The data =
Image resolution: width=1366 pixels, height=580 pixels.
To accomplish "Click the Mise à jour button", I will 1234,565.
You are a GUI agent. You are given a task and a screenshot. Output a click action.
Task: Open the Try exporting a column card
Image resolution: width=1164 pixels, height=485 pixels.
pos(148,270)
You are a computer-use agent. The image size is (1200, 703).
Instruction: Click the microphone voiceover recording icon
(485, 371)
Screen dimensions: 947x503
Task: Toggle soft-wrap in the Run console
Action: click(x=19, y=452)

==

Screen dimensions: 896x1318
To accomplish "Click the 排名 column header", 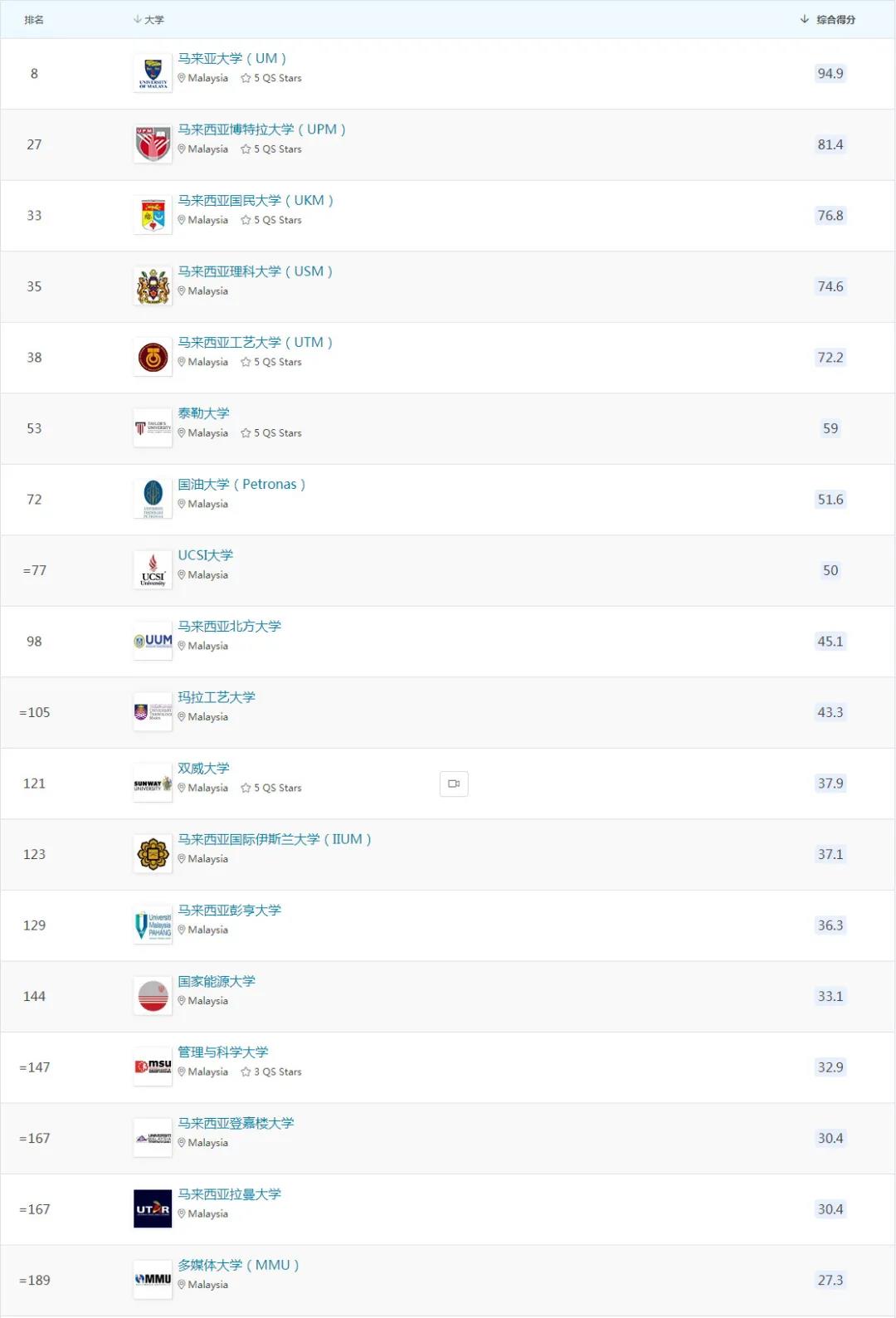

Task to complete = Give back exactly the lines above, from the line containing "Image resolution: width=1366" through the line containing "Task: Open the Try exporting a column card", with both end lines and nothing more.

Exercise result =
Image resolution: width=1366 pixels, height=580 pixels.
To accomplish "Click the Mise à jour button", I will 1234,565.
You are a GUI agent. You are given a task and a screenshot. Output a click action.
Task: Open the Try exporting a column card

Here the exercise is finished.